Search the data below for the string "Users". Extract every line that contains it.

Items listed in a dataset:
::::

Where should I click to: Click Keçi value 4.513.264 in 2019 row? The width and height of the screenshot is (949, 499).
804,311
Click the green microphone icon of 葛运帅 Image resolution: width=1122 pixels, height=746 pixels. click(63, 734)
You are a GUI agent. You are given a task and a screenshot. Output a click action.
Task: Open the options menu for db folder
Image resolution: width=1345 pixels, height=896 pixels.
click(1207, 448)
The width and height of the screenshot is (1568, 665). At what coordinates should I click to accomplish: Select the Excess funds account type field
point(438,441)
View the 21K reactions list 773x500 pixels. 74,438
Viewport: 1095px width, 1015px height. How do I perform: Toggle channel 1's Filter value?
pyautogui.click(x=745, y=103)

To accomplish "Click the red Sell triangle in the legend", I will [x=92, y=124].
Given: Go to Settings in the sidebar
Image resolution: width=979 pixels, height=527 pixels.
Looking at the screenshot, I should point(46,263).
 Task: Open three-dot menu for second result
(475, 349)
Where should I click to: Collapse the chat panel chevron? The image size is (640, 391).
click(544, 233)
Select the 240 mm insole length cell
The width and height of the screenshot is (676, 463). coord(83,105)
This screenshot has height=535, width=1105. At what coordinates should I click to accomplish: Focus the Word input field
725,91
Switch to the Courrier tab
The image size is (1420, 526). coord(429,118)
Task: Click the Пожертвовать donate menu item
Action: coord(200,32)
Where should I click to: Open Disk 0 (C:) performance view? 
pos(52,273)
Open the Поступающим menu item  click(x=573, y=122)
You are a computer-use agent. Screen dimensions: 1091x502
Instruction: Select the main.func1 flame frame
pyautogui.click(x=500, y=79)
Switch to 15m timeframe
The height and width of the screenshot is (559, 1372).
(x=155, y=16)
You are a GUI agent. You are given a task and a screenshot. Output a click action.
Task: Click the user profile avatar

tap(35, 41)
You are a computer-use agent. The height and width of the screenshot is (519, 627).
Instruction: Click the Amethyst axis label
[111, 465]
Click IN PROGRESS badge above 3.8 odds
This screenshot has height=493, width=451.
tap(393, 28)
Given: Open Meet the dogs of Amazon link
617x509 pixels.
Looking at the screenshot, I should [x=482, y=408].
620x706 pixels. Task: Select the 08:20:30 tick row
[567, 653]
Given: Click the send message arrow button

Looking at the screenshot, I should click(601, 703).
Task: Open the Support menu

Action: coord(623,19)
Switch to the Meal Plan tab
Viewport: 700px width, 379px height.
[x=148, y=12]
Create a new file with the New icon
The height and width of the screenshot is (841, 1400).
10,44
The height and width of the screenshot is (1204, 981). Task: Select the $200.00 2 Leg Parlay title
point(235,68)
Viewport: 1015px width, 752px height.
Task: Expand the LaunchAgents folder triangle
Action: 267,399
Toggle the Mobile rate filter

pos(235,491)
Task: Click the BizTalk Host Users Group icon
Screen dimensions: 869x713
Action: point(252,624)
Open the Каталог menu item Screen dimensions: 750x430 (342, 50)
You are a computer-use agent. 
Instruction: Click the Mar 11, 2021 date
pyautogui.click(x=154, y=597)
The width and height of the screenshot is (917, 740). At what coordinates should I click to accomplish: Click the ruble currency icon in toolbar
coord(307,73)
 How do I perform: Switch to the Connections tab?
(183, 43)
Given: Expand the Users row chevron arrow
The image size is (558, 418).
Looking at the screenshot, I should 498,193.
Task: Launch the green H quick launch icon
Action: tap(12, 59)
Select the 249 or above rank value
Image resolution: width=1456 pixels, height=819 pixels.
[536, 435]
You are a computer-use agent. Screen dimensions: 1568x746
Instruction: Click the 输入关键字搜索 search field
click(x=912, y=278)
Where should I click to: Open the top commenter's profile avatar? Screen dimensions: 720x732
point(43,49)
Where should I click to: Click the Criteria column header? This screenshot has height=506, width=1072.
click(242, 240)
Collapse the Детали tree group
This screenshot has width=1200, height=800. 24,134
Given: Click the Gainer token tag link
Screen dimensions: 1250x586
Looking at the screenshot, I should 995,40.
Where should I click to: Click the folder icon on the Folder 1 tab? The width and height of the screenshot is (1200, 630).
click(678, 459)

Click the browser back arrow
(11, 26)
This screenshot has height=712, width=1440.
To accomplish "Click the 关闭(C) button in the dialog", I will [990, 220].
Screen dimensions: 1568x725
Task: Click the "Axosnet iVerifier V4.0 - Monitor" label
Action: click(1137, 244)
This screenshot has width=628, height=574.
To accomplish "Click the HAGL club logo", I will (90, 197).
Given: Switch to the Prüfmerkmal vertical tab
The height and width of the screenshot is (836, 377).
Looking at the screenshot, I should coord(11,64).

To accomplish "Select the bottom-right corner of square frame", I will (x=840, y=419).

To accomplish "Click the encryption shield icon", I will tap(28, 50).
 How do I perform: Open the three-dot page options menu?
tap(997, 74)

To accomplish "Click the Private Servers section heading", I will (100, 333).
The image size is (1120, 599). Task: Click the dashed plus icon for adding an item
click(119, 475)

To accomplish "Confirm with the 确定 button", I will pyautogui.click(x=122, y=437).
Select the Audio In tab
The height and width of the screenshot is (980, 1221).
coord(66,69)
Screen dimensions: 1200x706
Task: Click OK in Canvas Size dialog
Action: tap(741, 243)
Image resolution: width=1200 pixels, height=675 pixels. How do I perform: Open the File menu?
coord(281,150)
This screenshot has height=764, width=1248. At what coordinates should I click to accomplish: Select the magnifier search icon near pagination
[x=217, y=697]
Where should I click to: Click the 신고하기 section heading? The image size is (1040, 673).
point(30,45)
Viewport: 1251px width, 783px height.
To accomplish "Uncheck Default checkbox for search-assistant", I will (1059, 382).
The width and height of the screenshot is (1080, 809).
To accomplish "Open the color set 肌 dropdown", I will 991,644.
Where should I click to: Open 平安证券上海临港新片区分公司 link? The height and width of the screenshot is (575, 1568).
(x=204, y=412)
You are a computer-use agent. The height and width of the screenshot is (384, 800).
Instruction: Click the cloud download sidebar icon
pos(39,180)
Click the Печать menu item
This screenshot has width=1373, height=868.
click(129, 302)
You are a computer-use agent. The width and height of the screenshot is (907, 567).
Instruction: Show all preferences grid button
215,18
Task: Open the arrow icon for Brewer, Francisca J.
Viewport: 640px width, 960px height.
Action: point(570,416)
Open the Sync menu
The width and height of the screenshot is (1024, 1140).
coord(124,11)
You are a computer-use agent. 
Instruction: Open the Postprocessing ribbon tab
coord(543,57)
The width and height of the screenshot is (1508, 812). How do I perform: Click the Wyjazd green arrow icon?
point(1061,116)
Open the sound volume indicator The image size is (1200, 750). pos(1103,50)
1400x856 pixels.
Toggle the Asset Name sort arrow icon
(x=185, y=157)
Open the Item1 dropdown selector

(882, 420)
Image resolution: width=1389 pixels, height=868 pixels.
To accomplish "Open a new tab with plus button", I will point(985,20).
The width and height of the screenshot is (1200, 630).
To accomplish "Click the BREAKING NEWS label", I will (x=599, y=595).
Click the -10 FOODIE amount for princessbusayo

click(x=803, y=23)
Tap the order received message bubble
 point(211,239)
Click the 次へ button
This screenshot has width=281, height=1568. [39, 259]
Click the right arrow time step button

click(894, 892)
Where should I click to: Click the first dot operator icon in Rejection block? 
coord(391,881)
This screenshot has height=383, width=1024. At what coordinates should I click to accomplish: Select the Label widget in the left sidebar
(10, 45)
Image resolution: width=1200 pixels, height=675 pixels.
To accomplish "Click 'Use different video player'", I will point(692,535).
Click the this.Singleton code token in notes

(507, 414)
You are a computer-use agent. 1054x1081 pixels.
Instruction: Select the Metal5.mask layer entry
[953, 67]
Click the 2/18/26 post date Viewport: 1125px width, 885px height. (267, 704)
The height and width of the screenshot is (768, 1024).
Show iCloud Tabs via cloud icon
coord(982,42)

::::

*Answer section:*
Task: Click the BizTalk Host Users Group icon
Given: Expand the Users row chevron arrow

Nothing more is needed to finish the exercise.